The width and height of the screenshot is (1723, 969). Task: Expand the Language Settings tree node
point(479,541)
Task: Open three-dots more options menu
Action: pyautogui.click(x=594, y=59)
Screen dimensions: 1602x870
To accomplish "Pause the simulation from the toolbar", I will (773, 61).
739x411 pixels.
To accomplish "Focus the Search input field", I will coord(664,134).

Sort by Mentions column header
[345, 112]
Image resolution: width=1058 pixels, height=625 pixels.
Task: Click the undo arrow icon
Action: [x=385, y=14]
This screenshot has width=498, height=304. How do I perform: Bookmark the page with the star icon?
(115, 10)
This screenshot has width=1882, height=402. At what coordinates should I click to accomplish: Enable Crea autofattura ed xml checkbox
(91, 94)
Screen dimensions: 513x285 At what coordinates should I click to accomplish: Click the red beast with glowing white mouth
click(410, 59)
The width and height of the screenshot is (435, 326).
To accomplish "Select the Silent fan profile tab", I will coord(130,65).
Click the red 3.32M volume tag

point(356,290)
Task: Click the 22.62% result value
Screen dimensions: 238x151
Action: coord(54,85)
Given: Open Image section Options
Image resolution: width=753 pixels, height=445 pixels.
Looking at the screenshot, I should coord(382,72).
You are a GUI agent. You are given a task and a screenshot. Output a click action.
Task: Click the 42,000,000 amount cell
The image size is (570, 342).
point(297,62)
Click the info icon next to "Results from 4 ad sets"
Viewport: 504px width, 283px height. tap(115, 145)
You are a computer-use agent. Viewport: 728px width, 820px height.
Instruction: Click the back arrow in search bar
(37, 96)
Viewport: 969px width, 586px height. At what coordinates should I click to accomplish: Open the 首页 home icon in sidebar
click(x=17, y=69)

Given exercise:
Retype each of the lines above without any changes, keeping their original order, blank lines, and spacing.

Response:
The width and height of the screenshot is (1723, 969). Task: Expand the Language Settings tree node
point(479,541)
Task: Open three-dots more options menu
Action: pyautogui.click(x=594, y=59)
Screen dimensions: 1602x870
To accomplish "Pause the simulation from the toolbar", I will (773, 61).
739x411 pixels.
To accomplish "Focus the Search input field", I will coord(664,134).

Sort by Mentions column header
[345, 112]
Image resolution: width=1058 pixels, height=625 pixels.
Task: Click the undo arrow icon
Action: [x=385, y=14]
This screenshot has width=498, height=304. How do I perform: Bookmark the page with the star icon?
(115, 10)
This screenshot has width=1882, height=402. At what coordinates should I click to accomplish: Enable Crea autofattura ed xml checkbox
(91, 94)
Screen dimensions: 513x285 At what coordinates should I click to accomplish: Click the red beast with glowing white mouth
click(410, 59)
The width and height of the screenshot is (435, 326).
To accomplish "Select the Silent fan profile tab", I will coord(130,65).
Click the red 3.32M volume tag

point(356,290)
Task: Click the 22.62% result value
Screen dimensions: 238x151
Action: coord(54,85)
Given: Open Image section Options
Image resolution: width=753 pixels, height=445 pixels.
Looking at the screenshot, I should coord(382,72).
You are a GUI agent. You are given a task and a screenshot. Output a click action.
Task: Click the 42,000,000 amount cell
The image size is (570, 342).
point(297,62)
Click the info icon next to "Results from 4 ad sets"
Viewport: 504px width, 283px height. tap(115, 145)
You are a computer-use agent. Viewport: 728px width, 820px height.
Instruction: Click the back arrow in search bar
(37, 96)
Viewport: 969px width, 586px height. At what coordinates should I click to accomplish: Open the 首页 home icon in sidebar
click(x=17, y=69)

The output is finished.